2 Customizing the Lisp Environment

2.7 Dynamic garbage collection and memory management

On a virtual memory machine, one of the effects of dynamic garbage collection is compacting memory to prevent excessive paging. If your heap is large and you rarely reclaim storage, fragmentation can occur if your program conses for a long time, and paging activity will increase. A dynamic garbage collection could compact accessible objects onto fewer pages, which might fit entirely in physical memory.

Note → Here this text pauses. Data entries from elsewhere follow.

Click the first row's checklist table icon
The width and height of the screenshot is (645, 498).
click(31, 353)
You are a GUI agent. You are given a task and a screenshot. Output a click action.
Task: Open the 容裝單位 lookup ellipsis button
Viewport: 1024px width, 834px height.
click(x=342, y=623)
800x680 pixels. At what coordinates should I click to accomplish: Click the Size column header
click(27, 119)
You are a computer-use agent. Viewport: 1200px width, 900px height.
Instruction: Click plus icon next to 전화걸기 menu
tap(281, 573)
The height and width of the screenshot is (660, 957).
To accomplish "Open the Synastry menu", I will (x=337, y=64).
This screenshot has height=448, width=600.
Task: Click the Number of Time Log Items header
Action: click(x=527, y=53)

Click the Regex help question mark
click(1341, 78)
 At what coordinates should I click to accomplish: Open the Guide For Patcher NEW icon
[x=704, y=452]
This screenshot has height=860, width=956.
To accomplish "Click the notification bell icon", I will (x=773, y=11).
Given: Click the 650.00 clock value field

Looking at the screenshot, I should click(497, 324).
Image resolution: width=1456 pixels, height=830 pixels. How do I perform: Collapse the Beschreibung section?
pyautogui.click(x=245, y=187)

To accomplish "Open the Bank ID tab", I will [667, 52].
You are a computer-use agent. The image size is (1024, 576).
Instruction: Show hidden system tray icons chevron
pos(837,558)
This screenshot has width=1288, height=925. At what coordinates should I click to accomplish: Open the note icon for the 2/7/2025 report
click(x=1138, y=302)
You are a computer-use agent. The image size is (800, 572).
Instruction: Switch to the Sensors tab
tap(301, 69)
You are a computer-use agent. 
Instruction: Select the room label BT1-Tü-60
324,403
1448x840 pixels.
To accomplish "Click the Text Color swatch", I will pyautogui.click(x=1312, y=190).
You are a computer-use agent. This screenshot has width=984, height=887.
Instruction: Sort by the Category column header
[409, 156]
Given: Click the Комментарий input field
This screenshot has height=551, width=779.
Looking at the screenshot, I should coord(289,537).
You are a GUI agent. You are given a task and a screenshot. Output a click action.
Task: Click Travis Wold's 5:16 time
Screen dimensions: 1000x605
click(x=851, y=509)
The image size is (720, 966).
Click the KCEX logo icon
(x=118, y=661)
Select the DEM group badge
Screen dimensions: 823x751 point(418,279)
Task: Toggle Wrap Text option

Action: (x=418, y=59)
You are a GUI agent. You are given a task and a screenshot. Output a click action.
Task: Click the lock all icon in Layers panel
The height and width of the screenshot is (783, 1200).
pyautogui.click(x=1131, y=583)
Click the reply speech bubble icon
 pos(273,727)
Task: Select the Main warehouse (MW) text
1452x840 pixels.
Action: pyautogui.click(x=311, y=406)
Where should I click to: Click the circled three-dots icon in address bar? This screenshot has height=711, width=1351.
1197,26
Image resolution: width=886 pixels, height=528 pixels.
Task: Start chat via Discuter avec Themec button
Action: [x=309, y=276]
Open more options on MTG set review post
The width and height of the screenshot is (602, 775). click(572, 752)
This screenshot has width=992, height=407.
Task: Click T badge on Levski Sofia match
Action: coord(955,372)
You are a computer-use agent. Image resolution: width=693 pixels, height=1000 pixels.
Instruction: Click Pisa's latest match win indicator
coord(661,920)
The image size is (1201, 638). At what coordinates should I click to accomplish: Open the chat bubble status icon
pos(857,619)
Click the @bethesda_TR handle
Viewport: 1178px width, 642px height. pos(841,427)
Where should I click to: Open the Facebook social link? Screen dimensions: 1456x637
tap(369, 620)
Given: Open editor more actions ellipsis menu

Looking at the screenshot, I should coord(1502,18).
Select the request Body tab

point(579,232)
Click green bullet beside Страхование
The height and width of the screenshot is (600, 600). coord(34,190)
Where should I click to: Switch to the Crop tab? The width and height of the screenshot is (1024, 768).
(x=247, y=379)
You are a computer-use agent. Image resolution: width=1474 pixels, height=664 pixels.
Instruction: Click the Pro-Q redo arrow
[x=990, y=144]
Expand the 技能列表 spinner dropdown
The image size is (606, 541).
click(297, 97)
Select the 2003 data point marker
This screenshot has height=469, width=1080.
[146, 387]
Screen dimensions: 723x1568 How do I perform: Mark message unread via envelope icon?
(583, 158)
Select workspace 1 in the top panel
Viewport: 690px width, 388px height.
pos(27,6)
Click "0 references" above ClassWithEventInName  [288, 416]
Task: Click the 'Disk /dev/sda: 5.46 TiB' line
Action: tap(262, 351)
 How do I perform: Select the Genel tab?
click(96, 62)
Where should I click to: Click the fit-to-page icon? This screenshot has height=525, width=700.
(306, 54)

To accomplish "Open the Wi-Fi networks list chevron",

You can use the following strategy to determine the best heap configuration for a given problem: expand dynamic space so that it fits in the available physical memory along with the other memory your program usually needs when running. For example, assume that your program has 1 megabyte of code that does not require much stack space or use large facilities like the Window Tool Kit. After doing some rough calculations, you determine that your program actively uses about 2 megabytes of Lisp system code and internal constructs, such as buffers and the stack, and that the operating system requires about 1 megabyte. Thus, the total memory required is 4 megabytes. If you make the semi-spaces 4 megabytes each, paging will occur mostly during dynamic garbage collection. If you have more physical memory, such as 16 megabytes, you might prevent paging during dynamic garbage collection by including both semi-spaces in physical memory.

If this strategy does not work, run the application and experiment with different heap sizes until you get optimum behavior.